EXERCISE REQUIREMENTS »
• a. Answer these questions from the passage on calculating the resilience index:
(i) What distribution is each component's deformation assumed to obey?
(ii) Which method is used to expand the EDP matrix?
(iii) What does C_A represent?
• b. Reproduce word for word the part of the passage on calculating the resilience index starting at "3.2. Calculation of" and ending at "(13) respectively [25].".
• c. Extend the passage on calculating the resilience index, picking up after its last sentence.

━━ DOCUMENT

3.2. Calculation of Resilience Index

Firstly, collate the deformation data of members into an engineering demand parameters (EDP) matrix. Secondly, in order to reduce the uncertainty in the analysis, the deformation of each component is assumed to obey the lognormal distribution, and the EDP matrix is thus expanded using the Monte Carlo method. To ensure the EDP matrix has the same statistical characteristics after the expansion, the relative error of the mean and the relative error of the covariance are calculated by Equations (12) and (13) respectively [25].

$$C_A={\displaystyle \sum _{i=1}^m\frac{A{b}_i}{mA{a}_i}}$$

(12)

$$C_C={\displaystyle \sum _{i=1}^m{\displaystyle \sum _{j=1}^q\frac{C{b}_{\left(i,j\right)}}{mqC{a}_{\left(i,j\right)}}}}$$

(13)

where C_A represents the relative error of the mean of the EDP matrix before and after the expansion, C_C represents the relative error of the covariance of the EDP matrix before and after the expansion, Ab_i and Aa_i represent the mean of the EDP matrix before and after the expansion, respectively, and Cb_i and Ca_i represent the covariance of the EDP matrix before and after the expansion of the structure.

━━━━
━━ DATA SUPPLIED

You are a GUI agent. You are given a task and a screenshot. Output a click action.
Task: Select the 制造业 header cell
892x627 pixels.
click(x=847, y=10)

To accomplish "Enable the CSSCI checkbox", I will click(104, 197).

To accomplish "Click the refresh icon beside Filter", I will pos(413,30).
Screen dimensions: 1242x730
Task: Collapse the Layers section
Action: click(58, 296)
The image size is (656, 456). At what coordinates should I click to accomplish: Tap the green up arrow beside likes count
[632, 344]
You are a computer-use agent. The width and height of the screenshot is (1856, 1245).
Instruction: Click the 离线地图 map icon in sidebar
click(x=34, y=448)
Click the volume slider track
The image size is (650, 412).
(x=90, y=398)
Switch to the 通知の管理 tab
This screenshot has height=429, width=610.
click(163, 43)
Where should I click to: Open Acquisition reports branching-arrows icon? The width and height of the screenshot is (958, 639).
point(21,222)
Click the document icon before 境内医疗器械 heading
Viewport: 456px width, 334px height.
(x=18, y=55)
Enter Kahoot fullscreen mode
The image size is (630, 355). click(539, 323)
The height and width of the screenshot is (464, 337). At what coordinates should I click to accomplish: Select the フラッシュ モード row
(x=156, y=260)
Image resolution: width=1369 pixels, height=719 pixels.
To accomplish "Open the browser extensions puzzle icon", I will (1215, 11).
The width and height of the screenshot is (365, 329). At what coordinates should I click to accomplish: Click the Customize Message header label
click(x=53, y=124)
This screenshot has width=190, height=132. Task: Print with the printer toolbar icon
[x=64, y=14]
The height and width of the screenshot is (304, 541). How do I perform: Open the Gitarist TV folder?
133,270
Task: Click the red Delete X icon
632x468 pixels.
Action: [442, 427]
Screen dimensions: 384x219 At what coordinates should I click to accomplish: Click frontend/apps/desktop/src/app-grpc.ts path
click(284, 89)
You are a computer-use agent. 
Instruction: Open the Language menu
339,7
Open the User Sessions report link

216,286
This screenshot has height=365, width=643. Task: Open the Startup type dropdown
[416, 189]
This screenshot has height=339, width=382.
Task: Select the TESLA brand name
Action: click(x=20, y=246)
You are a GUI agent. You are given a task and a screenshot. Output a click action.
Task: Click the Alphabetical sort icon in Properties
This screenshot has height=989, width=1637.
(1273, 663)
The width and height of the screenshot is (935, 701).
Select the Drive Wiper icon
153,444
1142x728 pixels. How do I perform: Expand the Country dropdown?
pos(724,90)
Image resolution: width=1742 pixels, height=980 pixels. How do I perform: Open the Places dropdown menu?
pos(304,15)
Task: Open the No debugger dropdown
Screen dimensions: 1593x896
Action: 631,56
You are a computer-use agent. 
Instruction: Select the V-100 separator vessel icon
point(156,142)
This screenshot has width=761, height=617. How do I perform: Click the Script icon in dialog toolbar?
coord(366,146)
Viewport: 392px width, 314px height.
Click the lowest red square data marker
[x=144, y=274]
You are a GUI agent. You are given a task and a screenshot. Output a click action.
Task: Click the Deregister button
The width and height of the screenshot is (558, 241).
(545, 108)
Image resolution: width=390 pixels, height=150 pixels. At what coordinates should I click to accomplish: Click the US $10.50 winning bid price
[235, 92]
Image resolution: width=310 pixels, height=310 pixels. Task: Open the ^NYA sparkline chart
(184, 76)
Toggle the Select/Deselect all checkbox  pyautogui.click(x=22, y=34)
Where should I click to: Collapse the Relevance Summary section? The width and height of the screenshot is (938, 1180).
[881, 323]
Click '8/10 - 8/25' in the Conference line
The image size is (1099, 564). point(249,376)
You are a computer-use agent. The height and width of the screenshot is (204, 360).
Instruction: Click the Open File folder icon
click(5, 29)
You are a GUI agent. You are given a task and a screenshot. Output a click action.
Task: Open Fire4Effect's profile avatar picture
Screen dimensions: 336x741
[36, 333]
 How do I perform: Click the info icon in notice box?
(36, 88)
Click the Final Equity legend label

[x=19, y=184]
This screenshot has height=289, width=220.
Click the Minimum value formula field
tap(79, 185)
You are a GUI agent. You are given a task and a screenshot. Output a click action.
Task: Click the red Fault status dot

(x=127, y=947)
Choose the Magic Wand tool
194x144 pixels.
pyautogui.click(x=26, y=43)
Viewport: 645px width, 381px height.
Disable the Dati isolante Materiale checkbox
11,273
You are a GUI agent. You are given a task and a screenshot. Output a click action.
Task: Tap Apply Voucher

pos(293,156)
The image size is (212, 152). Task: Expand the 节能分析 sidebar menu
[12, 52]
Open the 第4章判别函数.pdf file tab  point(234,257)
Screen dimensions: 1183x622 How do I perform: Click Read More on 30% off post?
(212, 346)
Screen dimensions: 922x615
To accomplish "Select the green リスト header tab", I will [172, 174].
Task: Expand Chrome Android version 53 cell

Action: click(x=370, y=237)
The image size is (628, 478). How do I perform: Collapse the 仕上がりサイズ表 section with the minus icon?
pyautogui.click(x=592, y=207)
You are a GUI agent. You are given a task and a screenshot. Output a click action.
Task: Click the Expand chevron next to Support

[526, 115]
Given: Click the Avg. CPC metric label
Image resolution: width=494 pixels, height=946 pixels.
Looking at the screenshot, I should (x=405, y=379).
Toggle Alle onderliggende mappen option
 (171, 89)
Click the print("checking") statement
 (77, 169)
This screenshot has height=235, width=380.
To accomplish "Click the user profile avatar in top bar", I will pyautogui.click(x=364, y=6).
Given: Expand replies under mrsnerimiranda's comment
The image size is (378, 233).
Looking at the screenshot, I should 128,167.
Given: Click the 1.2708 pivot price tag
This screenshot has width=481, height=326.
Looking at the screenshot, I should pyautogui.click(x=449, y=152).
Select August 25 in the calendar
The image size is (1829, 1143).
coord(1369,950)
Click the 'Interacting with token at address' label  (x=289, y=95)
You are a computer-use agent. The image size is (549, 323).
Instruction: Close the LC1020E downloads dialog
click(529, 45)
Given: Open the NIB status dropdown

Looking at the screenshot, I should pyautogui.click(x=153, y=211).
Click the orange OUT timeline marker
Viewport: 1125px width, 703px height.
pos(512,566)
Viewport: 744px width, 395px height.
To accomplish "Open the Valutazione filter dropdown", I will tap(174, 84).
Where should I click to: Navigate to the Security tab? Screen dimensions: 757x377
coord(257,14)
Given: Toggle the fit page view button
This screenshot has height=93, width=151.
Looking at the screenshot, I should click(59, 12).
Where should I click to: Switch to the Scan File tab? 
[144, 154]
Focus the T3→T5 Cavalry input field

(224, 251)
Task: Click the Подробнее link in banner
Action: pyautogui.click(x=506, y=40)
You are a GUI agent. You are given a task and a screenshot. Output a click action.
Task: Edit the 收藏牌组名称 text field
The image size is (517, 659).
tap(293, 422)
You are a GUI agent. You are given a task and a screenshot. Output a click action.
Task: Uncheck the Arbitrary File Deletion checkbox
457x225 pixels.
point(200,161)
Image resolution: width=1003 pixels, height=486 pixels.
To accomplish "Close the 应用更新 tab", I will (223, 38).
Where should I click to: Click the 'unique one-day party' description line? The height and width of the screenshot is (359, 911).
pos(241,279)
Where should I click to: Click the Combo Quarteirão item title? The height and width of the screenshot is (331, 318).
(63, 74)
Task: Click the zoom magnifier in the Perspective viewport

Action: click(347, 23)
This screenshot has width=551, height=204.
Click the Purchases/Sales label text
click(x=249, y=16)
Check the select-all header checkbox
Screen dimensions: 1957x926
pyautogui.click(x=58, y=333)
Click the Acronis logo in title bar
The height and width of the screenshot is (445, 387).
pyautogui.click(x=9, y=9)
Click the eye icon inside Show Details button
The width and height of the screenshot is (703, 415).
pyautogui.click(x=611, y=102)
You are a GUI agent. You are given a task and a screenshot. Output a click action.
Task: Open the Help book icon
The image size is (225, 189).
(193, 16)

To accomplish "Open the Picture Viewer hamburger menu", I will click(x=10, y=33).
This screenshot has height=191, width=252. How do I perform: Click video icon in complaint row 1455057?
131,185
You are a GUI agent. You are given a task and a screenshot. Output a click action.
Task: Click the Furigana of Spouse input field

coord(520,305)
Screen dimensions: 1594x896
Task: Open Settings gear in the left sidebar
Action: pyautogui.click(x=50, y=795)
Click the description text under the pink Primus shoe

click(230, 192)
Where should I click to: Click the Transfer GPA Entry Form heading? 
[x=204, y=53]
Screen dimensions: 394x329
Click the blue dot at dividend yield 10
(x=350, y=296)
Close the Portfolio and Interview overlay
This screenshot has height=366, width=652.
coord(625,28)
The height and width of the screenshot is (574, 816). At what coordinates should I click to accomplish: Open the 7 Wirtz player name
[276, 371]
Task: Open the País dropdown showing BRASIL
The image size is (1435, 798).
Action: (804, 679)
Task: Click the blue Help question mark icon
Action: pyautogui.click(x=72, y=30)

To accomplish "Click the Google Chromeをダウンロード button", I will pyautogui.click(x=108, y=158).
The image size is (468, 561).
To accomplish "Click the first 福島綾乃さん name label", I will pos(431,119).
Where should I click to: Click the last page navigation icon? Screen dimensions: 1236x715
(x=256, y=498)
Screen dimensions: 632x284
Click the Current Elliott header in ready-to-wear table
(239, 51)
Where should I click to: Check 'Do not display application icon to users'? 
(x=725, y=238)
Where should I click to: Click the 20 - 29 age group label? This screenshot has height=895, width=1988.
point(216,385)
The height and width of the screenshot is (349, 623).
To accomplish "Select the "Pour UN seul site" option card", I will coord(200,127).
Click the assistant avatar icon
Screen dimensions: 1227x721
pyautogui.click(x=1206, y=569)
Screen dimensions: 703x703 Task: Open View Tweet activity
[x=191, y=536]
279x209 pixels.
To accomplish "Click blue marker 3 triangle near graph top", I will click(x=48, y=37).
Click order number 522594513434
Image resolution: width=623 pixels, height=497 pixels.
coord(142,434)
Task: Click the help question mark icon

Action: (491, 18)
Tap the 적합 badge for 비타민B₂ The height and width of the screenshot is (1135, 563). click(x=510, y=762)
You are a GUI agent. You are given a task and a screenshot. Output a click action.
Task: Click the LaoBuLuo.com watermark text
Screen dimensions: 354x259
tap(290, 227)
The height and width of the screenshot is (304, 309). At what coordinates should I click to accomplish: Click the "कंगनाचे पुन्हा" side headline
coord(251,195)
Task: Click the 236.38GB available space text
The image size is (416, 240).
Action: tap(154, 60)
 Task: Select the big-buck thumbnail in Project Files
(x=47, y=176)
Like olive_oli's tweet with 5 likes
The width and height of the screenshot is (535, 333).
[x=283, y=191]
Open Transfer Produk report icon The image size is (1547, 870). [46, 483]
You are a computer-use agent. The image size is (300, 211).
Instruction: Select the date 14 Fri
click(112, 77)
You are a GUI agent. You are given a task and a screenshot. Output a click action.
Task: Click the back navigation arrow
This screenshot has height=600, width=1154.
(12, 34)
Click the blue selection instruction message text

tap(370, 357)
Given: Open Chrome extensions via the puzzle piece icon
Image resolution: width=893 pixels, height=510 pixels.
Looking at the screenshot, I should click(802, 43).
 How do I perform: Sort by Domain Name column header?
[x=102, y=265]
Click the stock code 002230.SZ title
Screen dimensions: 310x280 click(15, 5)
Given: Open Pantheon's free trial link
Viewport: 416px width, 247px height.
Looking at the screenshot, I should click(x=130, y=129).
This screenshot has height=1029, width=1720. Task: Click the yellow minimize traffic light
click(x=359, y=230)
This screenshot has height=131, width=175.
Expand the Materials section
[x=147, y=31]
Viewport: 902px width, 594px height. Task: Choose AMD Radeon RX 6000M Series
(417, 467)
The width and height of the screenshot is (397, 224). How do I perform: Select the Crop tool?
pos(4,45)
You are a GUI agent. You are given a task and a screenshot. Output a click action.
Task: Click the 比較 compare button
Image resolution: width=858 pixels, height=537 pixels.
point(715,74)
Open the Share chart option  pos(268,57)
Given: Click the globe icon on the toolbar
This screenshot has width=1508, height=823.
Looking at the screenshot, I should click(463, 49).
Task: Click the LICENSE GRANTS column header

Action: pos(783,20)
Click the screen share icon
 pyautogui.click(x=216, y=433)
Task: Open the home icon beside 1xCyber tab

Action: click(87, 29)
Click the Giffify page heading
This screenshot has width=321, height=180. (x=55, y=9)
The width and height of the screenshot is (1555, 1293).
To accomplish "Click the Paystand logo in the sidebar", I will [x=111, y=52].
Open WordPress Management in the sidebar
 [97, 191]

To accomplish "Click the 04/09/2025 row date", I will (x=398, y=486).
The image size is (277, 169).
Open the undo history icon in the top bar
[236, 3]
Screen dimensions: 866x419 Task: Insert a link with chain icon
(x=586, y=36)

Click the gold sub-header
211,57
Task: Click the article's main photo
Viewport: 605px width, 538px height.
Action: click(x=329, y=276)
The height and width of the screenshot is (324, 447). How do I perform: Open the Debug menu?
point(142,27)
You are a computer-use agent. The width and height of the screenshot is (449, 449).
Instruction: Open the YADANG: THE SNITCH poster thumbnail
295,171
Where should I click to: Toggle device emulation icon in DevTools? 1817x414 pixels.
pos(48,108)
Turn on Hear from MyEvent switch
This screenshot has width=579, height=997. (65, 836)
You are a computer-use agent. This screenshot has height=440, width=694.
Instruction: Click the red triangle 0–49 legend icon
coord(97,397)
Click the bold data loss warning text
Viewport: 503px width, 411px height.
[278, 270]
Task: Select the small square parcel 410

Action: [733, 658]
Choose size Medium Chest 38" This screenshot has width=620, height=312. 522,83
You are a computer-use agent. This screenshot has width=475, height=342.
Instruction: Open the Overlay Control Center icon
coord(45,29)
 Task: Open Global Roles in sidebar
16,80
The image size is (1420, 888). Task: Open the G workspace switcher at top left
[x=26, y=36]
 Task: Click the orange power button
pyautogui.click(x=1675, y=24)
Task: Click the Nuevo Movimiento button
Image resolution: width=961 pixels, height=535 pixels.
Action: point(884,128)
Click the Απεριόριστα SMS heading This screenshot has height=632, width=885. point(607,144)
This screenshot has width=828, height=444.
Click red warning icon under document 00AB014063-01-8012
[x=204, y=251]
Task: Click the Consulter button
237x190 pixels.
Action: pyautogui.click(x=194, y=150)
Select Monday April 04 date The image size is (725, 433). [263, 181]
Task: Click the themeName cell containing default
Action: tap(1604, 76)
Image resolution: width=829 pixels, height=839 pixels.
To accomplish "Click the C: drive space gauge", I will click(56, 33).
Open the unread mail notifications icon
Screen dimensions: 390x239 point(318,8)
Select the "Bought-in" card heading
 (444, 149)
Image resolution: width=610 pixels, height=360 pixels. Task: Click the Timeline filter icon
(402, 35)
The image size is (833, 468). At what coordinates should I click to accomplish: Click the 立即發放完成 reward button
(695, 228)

━━━━

ANSWERS TO THE TASKS »
• a.
(i) The lognormal distribution.
(ii) The Monte Carlo method.
(iii) The relative error of the mean of the EDP matrix before and after the expansion.

• b.
3.2. Calculation of Resilience Index

Firstly, collate the deformation data of members into an engineering demand parameters (EDP) matrix. Secondly, in order to reduce the uncertainty in the analysis, the deformation of each component is assumed to obey the lognormal distribution, and the EDP matrix is thus expanded using the Monte Carlo method. To ensure the EDP matrix has the same statistical characteristics after the expansion, the relative error of the mean and the relative error of the covariance are calculated by Equations (12) and (13) respectively [25].

• c.
Figure 6 shows the Monte Carlo simulation process. Monte Carlo simulations are carried out with more than 1000 simulations. As soon as the number of simulations is determined, a group of EDPs can be selected in turn. The probability of components with varying degrees of damage is calculated based on the vulnerability curve and EDP. According to the judgment results of component damage degree, the calculation parameters of the resilience index can be obtained from the design code, such as the loss coefficient and repair coefficient. In the end, the seismic resilience index can be calculated.

With the increase in height of the structure, the repair of the structure becomes more difficult. With consideration of this factor, the structural repair cost and repair time are calculated according to Equations (14) and (15). The repair cost of the structure is the sum of the repair costs of the damaged stories. Assuming that each story is repaired at the same time, the repair time of the structure should be the maximum repair time for each story. The casualty rate of the structure is the sum of the stories. The casualty rate of the story is calculated according to the damage degree of the floor and the indoor personnel density, as shown in Equations (16) and (17).

$$K_C={\displaystyle \sum _{l=1}^n{\lambda }_{C\left(l\right)}{R}_{\left(l\right)}}$$

(14)

where n represents the total of structural stories, l represents the sequential number of structural stories, l = 1, 2, …, n, R_(l) represents the repair cost of each story, λ_C(l) represents the influence coefficient of height of each story, which can be obtained from the design code, and K_C represents the repair cost of the structure.

$$K_T=\max \left(T_l\right)$$

(15)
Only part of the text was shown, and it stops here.